Alcohol Tax Unit, U.S. Department of the Treasury
When Prohibition ended with the passage of the 21st Amendment, and after three years under the Department of Justice (1930–1933), The Bureau of Prohibition would soon be reorganized, briefly as the Alcohol Beverage Unit, under the control of J. Edgar Hoover, before becoming the Alcohol Tax Unit (aka The Unit) and being transferred, again, back to the U.S. Department of the Treasury.
The Unit seized many alcohol distilleries in the first few months after its creation. With growing support from the public, the hard work of the Unit slowly began to pay off. The Unit managed to dismantle large liquor syndicates, changing the perception of Federal law enforcement, as well as the attitudes of prosecutors, juries and the courts.

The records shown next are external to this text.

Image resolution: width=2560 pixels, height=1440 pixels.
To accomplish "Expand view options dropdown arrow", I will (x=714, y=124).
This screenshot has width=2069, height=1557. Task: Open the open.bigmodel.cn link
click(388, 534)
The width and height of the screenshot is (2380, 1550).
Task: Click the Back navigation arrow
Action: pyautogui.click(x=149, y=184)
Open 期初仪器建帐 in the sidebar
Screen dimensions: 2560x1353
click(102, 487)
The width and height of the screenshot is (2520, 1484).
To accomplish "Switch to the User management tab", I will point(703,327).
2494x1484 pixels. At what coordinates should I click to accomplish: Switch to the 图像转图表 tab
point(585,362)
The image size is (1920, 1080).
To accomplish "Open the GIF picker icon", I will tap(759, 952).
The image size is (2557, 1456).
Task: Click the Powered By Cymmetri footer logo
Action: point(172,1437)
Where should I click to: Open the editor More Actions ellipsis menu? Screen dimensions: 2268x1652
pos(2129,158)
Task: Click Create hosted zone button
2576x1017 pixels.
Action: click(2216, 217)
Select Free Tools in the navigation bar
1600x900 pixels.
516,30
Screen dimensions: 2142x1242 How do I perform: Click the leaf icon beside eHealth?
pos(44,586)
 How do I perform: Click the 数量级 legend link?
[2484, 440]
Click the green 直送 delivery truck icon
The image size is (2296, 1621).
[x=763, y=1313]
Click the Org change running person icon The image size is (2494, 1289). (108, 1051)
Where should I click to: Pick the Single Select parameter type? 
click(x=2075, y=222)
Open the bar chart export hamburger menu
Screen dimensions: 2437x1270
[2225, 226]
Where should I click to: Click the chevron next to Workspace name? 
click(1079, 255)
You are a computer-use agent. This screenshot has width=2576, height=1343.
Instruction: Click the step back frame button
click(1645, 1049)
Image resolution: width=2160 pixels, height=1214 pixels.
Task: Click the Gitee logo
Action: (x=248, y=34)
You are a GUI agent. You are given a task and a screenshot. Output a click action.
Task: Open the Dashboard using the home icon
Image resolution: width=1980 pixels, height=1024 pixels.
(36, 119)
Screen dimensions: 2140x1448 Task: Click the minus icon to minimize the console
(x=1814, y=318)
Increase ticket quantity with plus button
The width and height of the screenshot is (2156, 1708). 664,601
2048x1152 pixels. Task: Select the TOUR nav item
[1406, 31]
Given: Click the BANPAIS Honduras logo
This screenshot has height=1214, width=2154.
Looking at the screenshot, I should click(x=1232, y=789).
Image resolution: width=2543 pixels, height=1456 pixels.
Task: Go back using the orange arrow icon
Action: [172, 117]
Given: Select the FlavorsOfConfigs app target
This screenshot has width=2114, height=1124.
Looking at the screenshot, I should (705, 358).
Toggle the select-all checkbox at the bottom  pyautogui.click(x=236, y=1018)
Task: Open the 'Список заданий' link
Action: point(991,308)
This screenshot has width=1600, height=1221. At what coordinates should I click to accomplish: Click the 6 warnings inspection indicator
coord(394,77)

Cleveland, Ohio, had a desperate need for a lawman with the talent and integrity of Eliot Ness. The country’s seventh largest city with a population of just under a million, Cleveland was infested with so much crime and corruption that it had earned a reputation as an untamed town. The public had lost faith in its police and city officials were starved for help. Ness was just 31 years old when he arrived at his new post as the Special Agent in Charge of the U.S. Department of Treasury’s Alcohol Tax Unit, Northern District of Ohio. With 34 agents under his command, Ness methodically tracked down, raided and destroyed a string of illicit liquor operations, earning a reputation for “taking down a still a day”. In one of their most sensational raids, they captured what was believed to be the largest distillery in northeastern Ohio. Ness and his agents seized over a $100,000 worth of equipment capable of producing a thousand gallons of bootleg liquor a day, and cheating the U.S. out of close to $30,000 a week in taxes – an astronomical sum for day.